There is a lot of variety in this area. Many modern workflows that use CI/CD systems use git to clone your entire application repository to the server, rather than rsyncing just the built files. Requirements vary a lot from project to project.

The bash script route is great for simplicity, but there are often more manual steps involved, especially if your application has complex configuration. In the early days of a project it’s often good enough.

Backups

Backups are super important. You need to have all the important files backed up and ideally scripts to restore the backups in the event that a component fails and needs to be restored.

Consider backing up:

Each deployed application version, along with configuration
Log files for databases, firewalls
Certificates
Contents of all databases
Configurations for every 3rd party application you are using

It’s a good idea to use storage from big cloud providers, they are low cost and have good scripting tools.

Security

It’s important to configure your machines securely, set firewalls (local and cloud) appropriately. Always use TLS/SSL for inter machine communication. Follow the security advice from the various pieces of software you install, for example creating different users for specific purposes e.g. application access vs access for backups. Only give the minimum of access rights necessary to perform a given task.

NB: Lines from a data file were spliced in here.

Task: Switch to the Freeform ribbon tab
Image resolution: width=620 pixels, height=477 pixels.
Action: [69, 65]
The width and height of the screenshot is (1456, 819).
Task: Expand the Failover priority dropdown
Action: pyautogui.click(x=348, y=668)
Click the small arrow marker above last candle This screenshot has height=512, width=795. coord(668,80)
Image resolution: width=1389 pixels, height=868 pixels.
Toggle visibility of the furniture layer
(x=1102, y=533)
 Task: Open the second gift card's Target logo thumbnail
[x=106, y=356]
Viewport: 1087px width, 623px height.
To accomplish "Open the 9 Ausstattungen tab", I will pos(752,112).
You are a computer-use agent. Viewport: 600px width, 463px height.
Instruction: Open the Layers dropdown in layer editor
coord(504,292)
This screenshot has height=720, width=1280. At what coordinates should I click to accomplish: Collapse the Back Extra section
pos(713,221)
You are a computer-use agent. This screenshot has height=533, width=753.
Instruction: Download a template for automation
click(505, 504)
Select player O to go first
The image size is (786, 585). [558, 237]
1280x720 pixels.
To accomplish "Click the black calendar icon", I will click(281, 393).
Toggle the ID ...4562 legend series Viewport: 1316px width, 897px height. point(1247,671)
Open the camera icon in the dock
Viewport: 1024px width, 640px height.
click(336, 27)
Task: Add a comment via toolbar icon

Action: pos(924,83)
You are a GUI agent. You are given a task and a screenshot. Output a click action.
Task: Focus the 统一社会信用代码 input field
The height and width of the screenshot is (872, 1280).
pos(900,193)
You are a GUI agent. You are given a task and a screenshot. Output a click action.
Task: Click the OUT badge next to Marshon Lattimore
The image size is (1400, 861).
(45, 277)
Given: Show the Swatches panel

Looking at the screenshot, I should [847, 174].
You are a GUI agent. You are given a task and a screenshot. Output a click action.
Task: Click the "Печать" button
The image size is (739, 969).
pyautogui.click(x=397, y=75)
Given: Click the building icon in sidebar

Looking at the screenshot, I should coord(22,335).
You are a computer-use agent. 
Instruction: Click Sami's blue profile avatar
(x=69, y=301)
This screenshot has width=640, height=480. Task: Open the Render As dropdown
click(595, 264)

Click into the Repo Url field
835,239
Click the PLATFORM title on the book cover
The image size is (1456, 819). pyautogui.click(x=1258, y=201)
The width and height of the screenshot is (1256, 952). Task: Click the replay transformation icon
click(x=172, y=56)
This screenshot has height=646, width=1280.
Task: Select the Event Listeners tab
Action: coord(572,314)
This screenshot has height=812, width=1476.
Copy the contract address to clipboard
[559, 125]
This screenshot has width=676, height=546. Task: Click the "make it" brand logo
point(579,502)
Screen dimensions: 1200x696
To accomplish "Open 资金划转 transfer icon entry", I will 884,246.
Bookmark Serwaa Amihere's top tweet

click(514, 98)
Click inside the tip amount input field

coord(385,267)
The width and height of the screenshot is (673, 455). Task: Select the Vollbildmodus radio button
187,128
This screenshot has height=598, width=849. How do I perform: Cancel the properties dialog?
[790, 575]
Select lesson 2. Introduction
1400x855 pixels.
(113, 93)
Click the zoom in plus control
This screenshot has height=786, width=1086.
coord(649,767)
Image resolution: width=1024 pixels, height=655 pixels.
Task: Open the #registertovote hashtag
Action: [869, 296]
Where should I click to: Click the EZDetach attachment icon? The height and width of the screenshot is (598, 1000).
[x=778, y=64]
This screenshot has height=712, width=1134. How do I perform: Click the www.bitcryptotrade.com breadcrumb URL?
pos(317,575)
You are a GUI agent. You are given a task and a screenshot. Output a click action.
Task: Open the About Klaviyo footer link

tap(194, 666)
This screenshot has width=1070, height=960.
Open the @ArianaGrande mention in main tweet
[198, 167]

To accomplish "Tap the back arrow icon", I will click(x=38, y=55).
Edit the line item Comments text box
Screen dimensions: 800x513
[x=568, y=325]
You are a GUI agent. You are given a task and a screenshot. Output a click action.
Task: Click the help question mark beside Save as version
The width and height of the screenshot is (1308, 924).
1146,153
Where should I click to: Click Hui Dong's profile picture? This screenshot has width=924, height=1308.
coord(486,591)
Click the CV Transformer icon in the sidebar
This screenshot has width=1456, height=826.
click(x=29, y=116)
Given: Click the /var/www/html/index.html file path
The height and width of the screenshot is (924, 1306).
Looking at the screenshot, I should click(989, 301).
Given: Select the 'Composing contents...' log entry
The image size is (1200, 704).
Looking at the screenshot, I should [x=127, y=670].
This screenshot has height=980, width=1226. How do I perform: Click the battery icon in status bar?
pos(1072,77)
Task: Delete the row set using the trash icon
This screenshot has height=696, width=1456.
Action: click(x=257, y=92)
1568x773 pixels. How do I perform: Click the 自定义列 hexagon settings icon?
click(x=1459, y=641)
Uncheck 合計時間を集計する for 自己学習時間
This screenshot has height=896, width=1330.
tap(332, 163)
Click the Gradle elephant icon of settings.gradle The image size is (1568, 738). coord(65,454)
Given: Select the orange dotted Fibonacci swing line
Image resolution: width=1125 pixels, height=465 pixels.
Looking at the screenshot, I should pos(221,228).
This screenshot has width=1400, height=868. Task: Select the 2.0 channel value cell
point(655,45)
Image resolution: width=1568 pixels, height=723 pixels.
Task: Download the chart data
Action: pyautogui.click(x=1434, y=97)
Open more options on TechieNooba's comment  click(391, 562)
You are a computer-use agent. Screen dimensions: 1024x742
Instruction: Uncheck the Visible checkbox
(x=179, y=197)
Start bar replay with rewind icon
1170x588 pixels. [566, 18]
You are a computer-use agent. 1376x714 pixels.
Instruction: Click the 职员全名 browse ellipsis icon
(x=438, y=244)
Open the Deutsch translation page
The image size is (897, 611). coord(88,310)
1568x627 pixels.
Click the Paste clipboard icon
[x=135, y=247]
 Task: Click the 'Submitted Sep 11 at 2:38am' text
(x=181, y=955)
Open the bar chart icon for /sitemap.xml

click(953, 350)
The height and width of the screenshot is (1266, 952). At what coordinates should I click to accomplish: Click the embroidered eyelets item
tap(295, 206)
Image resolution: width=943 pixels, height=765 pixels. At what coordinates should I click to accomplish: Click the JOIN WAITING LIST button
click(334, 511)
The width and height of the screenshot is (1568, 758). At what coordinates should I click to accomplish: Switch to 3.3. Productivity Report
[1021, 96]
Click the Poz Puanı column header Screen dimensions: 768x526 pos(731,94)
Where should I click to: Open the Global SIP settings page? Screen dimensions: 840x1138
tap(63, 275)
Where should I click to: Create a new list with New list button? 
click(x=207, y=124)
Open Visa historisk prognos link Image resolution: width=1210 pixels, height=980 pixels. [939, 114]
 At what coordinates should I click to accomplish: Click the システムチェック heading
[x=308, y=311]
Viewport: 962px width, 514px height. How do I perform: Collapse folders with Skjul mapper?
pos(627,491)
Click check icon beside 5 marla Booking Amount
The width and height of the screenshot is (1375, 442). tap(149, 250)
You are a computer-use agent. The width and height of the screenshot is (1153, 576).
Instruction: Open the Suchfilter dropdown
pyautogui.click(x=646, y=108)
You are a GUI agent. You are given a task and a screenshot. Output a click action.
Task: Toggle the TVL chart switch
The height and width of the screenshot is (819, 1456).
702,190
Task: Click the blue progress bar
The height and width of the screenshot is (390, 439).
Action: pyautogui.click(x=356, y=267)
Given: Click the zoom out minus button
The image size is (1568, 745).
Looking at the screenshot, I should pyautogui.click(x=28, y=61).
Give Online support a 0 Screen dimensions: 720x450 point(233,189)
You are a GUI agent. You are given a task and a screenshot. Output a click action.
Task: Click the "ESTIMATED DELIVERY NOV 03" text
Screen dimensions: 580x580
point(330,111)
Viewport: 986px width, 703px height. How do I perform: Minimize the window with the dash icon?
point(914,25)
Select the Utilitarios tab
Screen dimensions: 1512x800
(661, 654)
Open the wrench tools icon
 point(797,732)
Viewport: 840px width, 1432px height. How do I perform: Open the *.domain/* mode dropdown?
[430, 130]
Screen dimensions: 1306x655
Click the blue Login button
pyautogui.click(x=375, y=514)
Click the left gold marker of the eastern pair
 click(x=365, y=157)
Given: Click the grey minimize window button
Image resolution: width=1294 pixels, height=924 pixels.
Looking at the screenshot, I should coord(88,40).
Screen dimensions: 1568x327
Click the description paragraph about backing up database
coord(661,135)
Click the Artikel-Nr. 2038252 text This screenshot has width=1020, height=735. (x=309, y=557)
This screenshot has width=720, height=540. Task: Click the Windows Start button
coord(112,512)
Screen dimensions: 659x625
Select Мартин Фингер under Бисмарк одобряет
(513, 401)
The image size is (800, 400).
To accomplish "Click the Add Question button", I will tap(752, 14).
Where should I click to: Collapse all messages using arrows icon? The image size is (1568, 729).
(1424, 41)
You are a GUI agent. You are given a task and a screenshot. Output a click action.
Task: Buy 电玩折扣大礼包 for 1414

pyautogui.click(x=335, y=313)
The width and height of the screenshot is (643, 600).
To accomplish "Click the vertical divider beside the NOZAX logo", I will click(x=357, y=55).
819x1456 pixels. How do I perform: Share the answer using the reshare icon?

Staging and production environments

Once the application is running in production, you will benefit a lot from having a staging environment. It’s a replica of the production environment where you can try out new code without being worried to break the live system. Never deploy directly to production, always test it out in staging first.

Wrapping up

The infrastructure side of running applications can get quite complex, but there are a lot of advantages to knowing how to construct these setups yourself:

Keep costs at a minimum
Be in full control of the infrastructure
Be able to deploy anywhere

It’s also worth experimenting with integrating serverless technologies for aspects that are very high load, the low cost and high performance might be worth the portability trade-off, but be aware that a move might require rewriting parts of your application should you need to change providers.

This post is part the choosing your web development stack series.